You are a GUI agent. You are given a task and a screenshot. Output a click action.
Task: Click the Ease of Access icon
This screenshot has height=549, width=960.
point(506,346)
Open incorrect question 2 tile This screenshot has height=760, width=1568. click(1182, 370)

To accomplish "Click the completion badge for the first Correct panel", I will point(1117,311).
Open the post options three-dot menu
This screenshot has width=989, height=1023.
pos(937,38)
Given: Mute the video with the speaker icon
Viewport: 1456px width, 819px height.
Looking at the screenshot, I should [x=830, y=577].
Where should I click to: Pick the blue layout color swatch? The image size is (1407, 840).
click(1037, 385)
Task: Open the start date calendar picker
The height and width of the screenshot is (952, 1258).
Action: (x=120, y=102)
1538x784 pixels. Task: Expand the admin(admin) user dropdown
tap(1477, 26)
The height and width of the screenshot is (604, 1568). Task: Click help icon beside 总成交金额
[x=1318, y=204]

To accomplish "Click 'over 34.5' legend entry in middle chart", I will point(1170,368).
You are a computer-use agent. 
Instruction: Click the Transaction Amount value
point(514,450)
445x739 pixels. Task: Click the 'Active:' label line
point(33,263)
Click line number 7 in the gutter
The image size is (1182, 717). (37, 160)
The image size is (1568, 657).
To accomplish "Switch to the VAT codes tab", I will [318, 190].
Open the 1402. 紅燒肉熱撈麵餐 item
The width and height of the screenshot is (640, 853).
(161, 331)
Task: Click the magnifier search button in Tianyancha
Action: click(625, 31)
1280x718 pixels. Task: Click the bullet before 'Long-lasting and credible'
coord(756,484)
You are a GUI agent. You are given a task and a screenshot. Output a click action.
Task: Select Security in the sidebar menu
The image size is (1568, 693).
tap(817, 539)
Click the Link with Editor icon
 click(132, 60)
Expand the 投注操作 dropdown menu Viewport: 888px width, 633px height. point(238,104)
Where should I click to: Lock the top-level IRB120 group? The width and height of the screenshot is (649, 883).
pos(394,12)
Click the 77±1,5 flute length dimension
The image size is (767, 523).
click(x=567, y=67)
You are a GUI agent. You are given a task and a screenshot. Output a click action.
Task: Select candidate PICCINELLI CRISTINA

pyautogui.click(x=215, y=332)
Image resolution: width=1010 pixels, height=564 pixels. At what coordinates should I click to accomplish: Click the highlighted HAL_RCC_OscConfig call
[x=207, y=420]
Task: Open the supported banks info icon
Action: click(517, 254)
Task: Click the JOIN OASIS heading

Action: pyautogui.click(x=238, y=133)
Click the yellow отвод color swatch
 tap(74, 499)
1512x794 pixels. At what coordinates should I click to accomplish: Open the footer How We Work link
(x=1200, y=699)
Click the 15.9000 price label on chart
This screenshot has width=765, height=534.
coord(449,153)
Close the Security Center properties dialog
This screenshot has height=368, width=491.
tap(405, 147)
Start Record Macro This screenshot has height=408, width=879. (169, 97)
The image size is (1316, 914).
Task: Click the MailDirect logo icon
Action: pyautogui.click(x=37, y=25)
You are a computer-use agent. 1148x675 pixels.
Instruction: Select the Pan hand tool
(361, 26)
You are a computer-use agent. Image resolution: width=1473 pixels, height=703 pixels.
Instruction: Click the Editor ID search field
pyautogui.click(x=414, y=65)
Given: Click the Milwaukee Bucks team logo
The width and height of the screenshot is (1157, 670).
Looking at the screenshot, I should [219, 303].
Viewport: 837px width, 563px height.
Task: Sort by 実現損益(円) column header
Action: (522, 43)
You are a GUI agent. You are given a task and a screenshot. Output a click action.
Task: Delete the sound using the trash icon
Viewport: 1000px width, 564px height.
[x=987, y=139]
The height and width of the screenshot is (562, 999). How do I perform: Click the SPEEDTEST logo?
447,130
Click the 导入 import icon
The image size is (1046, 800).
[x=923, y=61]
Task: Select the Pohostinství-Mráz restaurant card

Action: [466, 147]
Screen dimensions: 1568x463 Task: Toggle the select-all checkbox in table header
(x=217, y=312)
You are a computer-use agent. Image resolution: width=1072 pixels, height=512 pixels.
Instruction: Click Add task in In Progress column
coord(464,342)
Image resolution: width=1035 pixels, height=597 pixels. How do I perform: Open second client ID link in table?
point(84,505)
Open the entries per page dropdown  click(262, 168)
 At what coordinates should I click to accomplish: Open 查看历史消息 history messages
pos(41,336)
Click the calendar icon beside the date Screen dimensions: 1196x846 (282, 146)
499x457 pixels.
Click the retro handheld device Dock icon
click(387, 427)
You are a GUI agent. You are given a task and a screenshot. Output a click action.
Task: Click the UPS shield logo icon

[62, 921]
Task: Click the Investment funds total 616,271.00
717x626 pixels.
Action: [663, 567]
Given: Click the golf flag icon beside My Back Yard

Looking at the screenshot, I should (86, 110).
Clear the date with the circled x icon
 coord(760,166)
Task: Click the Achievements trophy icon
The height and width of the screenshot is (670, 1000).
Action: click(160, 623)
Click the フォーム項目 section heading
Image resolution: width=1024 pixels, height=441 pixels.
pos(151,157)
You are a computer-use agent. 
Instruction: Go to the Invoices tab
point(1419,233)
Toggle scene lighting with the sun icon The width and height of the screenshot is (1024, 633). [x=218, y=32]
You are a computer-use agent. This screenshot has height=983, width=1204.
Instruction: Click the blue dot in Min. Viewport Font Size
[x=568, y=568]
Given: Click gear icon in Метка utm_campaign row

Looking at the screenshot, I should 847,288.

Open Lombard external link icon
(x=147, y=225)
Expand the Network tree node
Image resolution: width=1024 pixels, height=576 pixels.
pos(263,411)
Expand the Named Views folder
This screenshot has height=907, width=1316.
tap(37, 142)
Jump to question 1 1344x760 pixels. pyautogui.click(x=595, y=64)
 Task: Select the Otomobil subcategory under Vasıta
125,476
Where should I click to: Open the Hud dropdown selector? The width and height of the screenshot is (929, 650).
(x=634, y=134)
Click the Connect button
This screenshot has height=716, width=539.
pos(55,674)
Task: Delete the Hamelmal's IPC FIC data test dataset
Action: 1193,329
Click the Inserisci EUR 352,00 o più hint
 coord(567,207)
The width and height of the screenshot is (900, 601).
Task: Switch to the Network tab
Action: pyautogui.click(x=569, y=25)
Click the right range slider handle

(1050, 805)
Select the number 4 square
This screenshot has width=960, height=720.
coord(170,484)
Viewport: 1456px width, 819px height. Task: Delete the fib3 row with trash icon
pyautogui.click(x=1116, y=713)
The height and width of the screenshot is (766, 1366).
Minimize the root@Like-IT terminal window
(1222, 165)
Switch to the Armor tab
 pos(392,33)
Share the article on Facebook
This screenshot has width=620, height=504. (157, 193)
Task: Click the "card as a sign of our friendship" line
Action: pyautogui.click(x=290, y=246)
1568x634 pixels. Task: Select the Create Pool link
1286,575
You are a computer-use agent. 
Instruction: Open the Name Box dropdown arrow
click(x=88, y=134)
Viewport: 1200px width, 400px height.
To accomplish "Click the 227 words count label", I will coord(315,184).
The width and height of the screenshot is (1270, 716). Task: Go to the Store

> _WHAT IS REQUIRED_
Look for the string "chart" in the listing above and copy every line holding it.

> _YOUR SOLUTION_
To accomplish "Click 'over 34.5' legend entry in middle chart", I will point(1170,368).
Click the 15.9000 price label on chart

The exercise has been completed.